Bright soliton interactions in the variable coefficient Fokas-Lenells equation, Conservation laws, Modulation instability and Soliton tunneling

Abstract

We present here a study of the bright soliton dynamics in an inhomogeneous fibre by means of variable coefficient Fokas-Lenells equation with time varying dispersion, nonlinearity and gain/loss parameter. At first, we propose our system that governs the propagation of ultrashort pulses in an inhomogeneous fibre. Secondly, under a suitable gauge transformation, we transform the system into a simplified form of variable coefficient Fokas-Lenells equation.

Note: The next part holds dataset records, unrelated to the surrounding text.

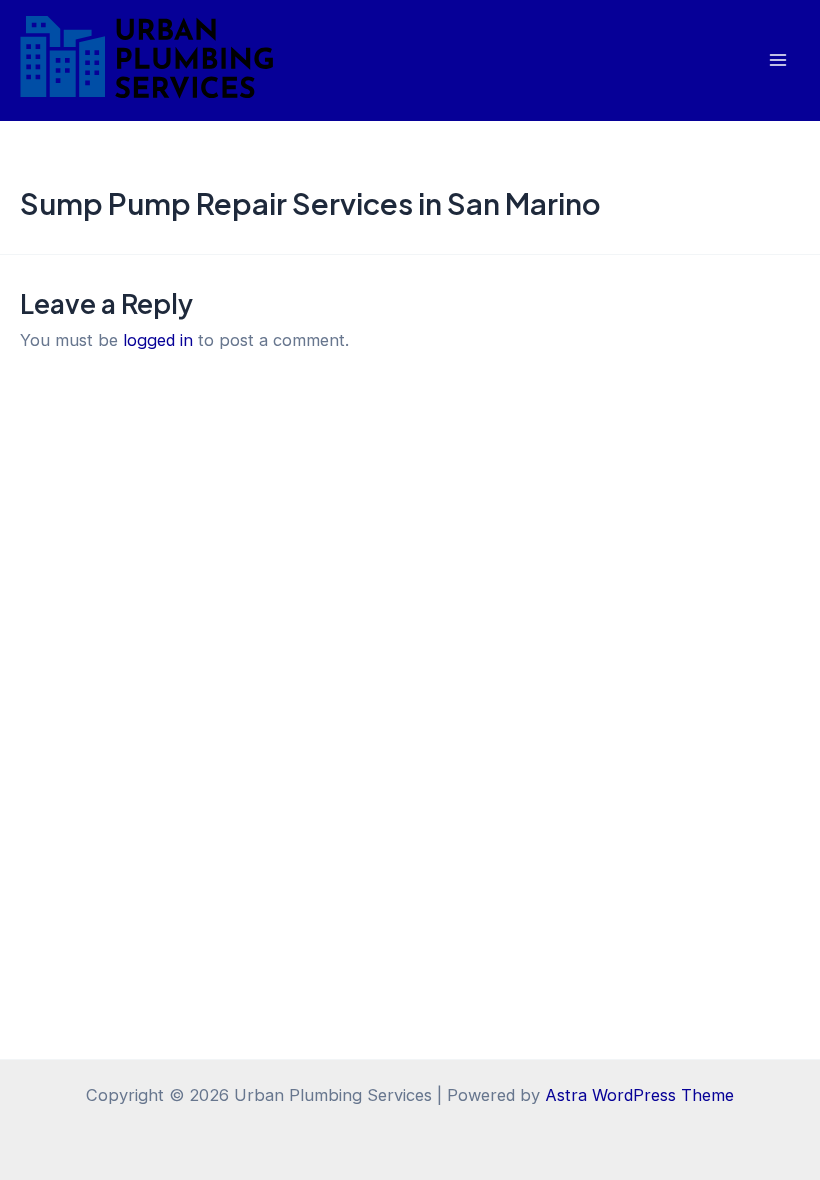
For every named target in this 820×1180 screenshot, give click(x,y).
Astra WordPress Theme (639, 1095)
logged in (158, 340)
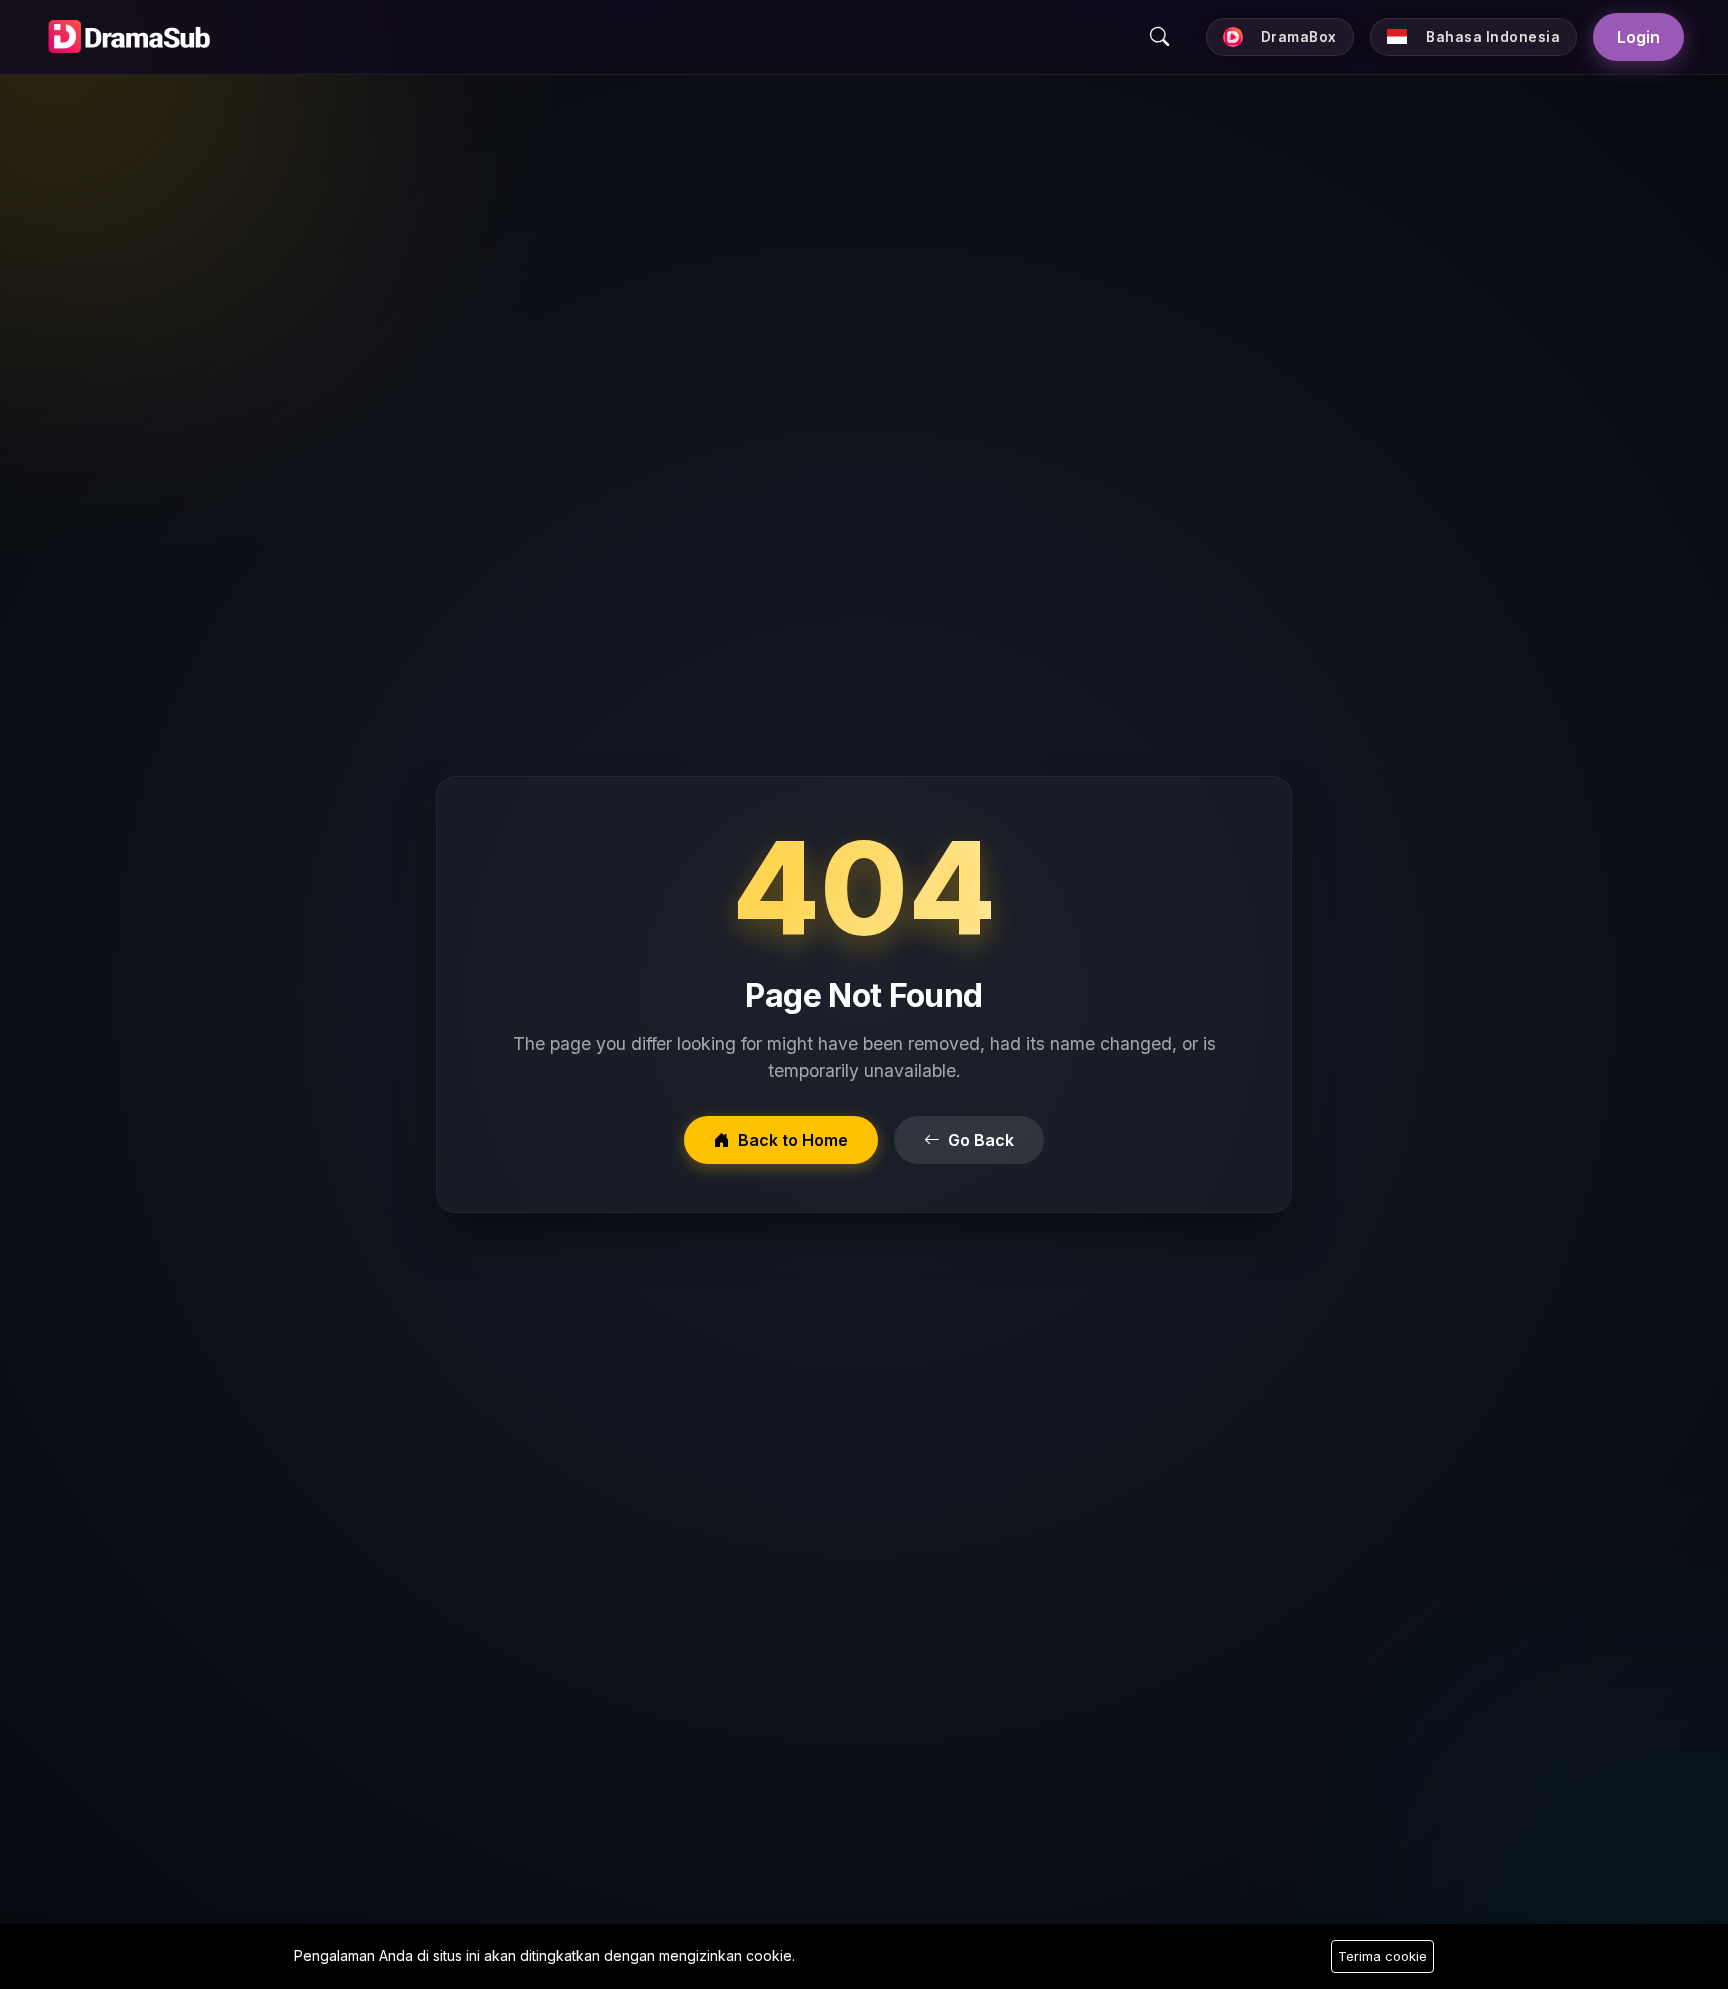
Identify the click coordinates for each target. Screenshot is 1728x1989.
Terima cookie (1382, 1956)
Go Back (981, 1140)
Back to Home (793, 1140)
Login (1638, 37)
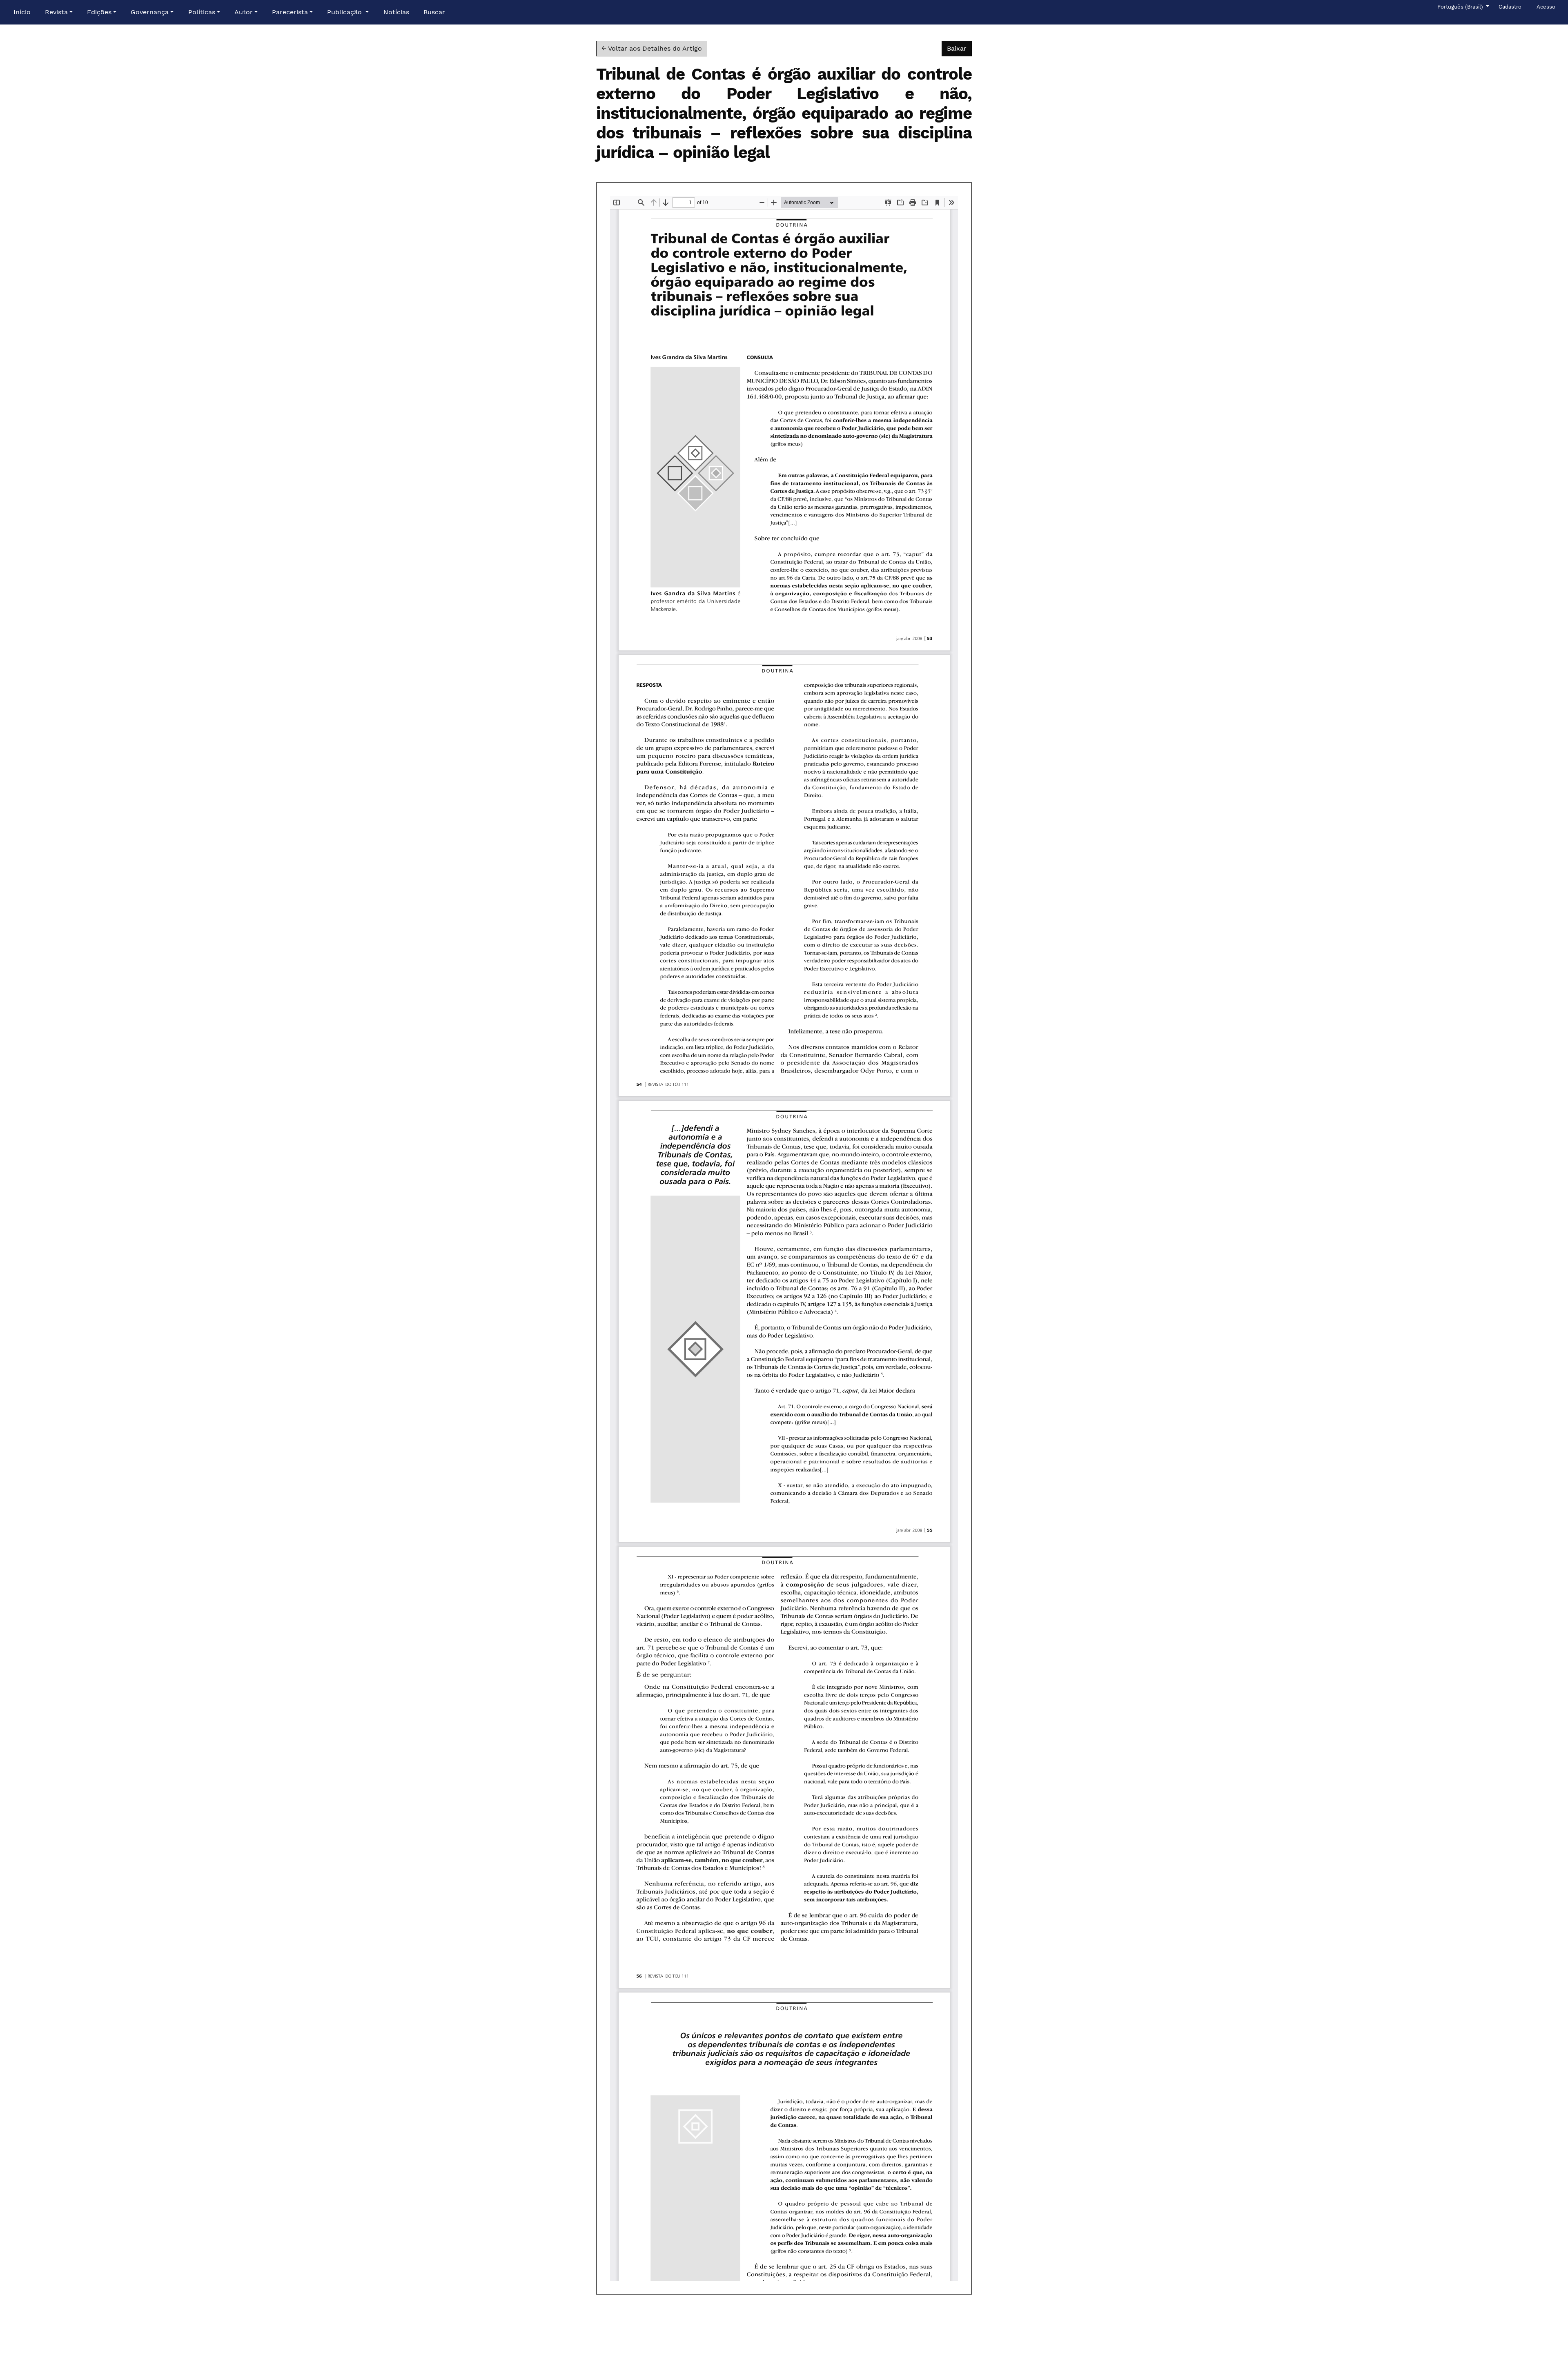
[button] (59, 12)
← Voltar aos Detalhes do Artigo (651, 48)
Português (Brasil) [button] (1461, 6)
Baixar (959, 48)
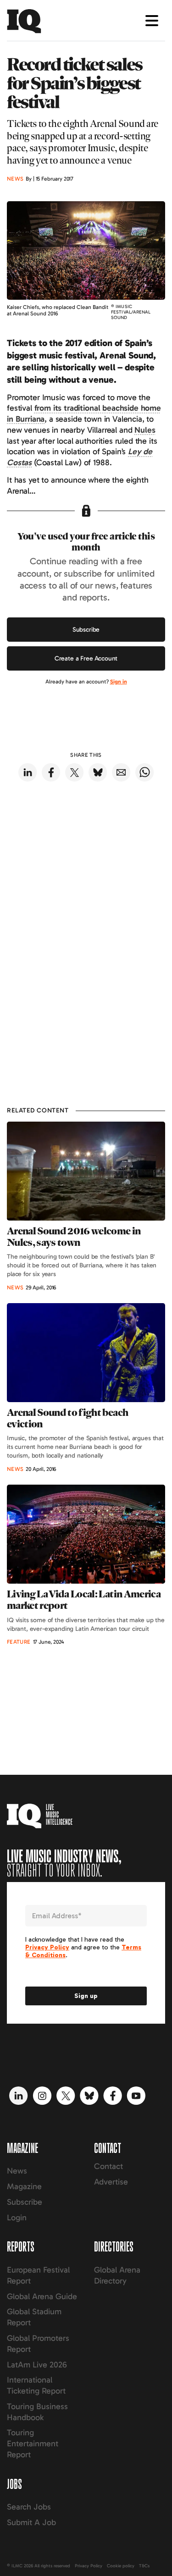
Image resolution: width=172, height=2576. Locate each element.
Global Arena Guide (42, 2296)
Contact (108, 2166)
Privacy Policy (88, 2566)
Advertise (111, 2182)
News (17, 2171)
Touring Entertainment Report (32, 2443)
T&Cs (144, 2566)
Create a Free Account (86, 658)
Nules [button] (144, 430)
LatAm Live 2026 (37, 2365)
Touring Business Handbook (37, 2411)
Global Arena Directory (117, 2275)
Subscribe (86, 629)
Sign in (118, 681)
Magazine (24, 2186)
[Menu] (152, 20)
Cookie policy (120, 2566)
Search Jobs (29, 2507)
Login (17, 2218)
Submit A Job (31, 2522)
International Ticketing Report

The Lax integrability and conservation laws are exhibited. We also study the stability of the generalised plane wave against small amplitude perturbations. Thereafter, by using a nonstandard Hirota bilinearization method with the help of a suitable auxiliary function, we obtain the bright one soliton, two soliton and provide a scheme for obtaining N-bright soliton solutions. The elastic collision dynamics of the two solitons is studied using asymptotic analysis. We also investigate the soliton acceleration/retardation under a suitable choice of dispersion and nonlinearity coefficients. Finally, the dramatic effect of the nonlinear tunnelling of the bright one and two-soliton is also studied under some Gaussian dispersion or nonlinearity.